EXERCISE INSTRUCTIONS: Please reproduce, exactly and with nothing added, the line containing "Given: Sort by the Created column arrow" and every line after it to the end of the records.

[Stored data]
▼
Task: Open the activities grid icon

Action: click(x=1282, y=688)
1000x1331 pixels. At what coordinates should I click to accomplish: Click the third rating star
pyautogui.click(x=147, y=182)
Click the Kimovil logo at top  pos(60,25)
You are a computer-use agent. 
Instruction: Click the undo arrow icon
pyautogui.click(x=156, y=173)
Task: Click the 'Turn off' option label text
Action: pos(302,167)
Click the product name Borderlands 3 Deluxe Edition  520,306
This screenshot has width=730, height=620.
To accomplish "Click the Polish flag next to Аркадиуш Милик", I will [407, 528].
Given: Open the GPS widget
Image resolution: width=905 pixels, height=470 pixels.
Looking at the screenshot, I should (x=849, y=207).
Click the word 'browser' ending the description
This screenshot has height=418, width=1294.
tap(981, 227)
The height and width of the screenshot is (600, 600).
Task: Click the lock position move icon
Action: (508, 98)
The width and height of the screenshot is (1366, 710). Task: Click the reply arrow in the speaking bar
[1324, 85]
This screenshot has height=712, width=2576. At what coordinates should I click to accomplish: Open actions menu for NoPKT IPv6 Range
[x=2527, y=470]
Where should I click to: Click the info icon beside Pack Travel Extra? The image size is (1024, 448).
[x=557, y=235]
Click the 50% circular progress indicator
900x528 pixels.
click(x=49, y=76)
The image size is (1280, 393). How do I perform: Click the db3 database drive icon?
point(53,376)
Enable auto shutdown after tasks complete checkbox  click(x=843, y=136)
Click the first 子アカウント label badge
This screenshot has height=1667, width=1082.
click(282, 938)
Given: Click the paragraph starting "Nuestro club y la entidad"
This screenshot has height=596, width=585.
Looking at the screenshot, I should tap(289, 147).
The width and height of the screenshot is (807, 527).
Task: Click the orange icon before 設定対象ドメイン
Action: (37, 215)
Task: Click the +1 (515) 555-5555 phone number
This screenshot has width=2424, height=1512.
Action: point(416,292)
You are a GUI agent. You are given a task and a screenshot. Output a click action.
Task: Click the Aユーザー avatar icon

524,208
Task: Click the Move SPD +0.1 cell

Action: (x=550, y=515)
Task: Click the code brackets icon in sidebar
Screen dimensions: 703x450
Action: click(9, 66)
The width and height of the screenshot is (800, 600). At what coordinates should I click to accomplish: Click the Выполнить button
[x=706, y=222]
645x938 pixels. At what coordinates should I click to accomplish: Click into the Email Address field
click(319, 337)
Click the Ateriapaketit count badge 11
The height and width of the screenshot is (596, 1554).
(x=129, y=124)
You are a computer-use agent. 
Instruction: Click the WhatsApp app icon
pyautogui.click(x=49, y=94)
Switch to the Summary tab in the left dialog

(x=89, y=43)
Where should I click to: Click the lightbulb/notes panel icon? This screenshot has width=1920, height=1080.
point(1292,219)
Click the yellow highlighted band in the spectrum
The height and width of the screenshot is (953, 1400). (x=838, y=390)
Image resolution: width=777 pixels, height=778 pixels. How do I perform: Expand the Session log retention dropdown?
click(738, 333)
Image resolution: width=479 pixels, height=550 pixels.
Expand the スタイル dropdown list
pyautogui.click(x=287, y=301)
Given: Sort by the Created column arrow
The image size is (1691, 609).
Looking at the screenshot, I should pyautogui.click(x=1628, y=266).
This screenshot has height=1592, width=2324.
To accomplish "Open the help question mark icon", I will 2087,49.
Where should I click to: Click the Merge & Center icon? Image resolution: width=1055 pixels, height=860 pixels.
▲
SOLUTION TO THIS PROBLEM:
Given: Sort by the Created column arrow
The image size is (1691, 609).
Looking at the screenshot, I should pyautogui.click(x=1628, y=266).
This screenshot has height=1592, width=2324.
To accomplish "Open the help question mark icon", I will 2087,49.
Where should I click to: Click the Merge & Center icon? Image resolution: width=1055 pixels, height=860 pixels.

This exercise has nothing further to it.